In October of 2013, Charles Pinkerton, one of the founders, and leaders of The Media Kitchen left The Media Kitchen to start Theseus Communications.  He was the principal architect of the unorthodox and iconoclastic yet highly-effective approach to Communications Planning that led The Media Kitchen to be the fastest growing media company and most-awarded for its size from 2001 to 2006.

Theseus Communications is a channel-agnostic group of strategists, who combine the disciplines of Account Planning, Media Planning and Semiotics and have unparalleled knowledge and experience crafting campaigns and messaging for some of the most successful brands in history. 

Theseus creates strategies for and works with Brands, Creative Agencies, PR Agencies, Corporations, Programmatic Buying Companies, Trading Desks, Demand Side Platforms.

The agency also invests in Artists, Musicians, Fashion Designers, Film-Makers and Start-Ups by offering them low or no-cost marketing advice, planning and implementation.

And, Theseus has a number of Lecture and Training Modules for Universities, Corporations and Agencies to help better understand and craft effective Communications and Advertising. 

 

For more about Theseus Communications and what we do click here

The Media Kitchen -- an Early History

In 2001 , The Media Kitchen opened for business guided by a philosophy based on four major tenets:

  • Where you say something is as important as what you say -- the consumer will associate your brand with the environment in which it appeared.
  • Media and Creative are not separate disciplines -- Creative and Media need to work together to achieve communications success in a fragmented media universe and one in which the consumer was taking control of their media exposure.
  • Channel Planning and Buying must be fully integrated -- there is was no Digital Planner, no TV planner, Radio Planner and so on.  Every "Chef" (the internal name for employees) must be fully conversant in every channel and would be called "Strategists"
  • Advertising and hence Media only succeed to the degree that it enters and enhances the culture it was in.  It was every Strategists job to fully understand the behaviors of their intended target and if the media didn't existing to reach them, the Strategist was expected to make the media that does.

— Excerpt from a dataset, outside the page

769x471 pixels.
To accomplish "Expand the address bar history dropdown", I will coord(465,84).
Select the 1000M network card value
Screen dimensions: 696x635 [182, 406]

The Advertising and Media Trade Press and the industry gave The Media Kitchen little chance of survival. The President of one of the largest buying agencies at the time was quoted as saying "I'd be surprised if they are around six months".  

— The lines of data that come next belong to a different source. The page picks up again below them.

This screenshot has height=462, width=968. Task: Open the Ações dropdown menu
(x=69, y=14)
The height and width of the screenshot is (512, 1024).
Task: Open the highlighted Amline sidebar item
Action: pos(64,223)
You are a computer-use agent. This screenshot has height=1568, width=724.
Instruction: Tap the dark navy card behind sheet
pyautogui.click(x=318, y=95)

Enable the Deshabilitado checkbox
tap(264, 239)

At that time holding companies had split their agencies into vertical offerings:  Creative, DR, Media, Digital, Search, and most media pitches were won on buying clout and buying efficiencies alone.  A Media agency which didn't even seek to compete on what was the principal deciding factor in most new business pitches of the time seemed to be lunacy.

The industry's skepticism was not only fueled by disbelief of The Media Kitchen's approach but also their hiring practices.  Many of their early hires were not from media agencies and in fact many of the employees had backgrounds in and had studied Philosophy, English Literature and Psychology which was unheard of for a industry that heavily recruited from the ranking of Mathematicians, Business Administration and Engineering. 

For several months it looked as if the predictions would come true, the Kitchen's offering was not fully understood by many clients and The Kitchen wasn't asked to any pitches, and the frosty business atmosphere in the months following 9 11 didn't help matters any. 

But through the t of tenacious and brilliant marketing and networking of then President, Paul Woolmington. The Media Kitchen was able to shoulder into a number of pitches and by the Fourth Quarter of 2001 and in early 2002 The Media Kitchen won a succession of new business which stunned the industry.

Sci Fi Channel (now Syfy)
USA Networks
Verizon Yellow Pages
Victoria's Secret
Song Air Lines (a short-lived subsidiary of Delta Air Lines)
World Wrestling Federation
BMW Motorcycles
and project work from Citibank, Converse, HBO and Puma

The Kitchen's Strategists taking the "if the media doesn't exist, create it" credo to heart, ran a number of campaigns which weren't anything like the "media" campaigns at the time.  They ran ads on telephone poles for roommates, created and sent box games to journalists, left "secret plans" in the backs of cabs, placed advertising on the back of people's own photographs (this was before the full implementation of digital photography), advertised on money, advertised via staging mock police investigations, by mock UFO landings and the first-ever use of a pop up store for Song Air Lines, which became a case study for leveraging modest budgets that would become part of marketing studies at Emerson college and the University of Paris.

During this period The Kitchen was recognized by a number of awards two Gold Effies, one Silver Effie, a MediaWeek Media Plan of the Year and was a finalist for two Gold Lions and one Silver Lion at Cannes.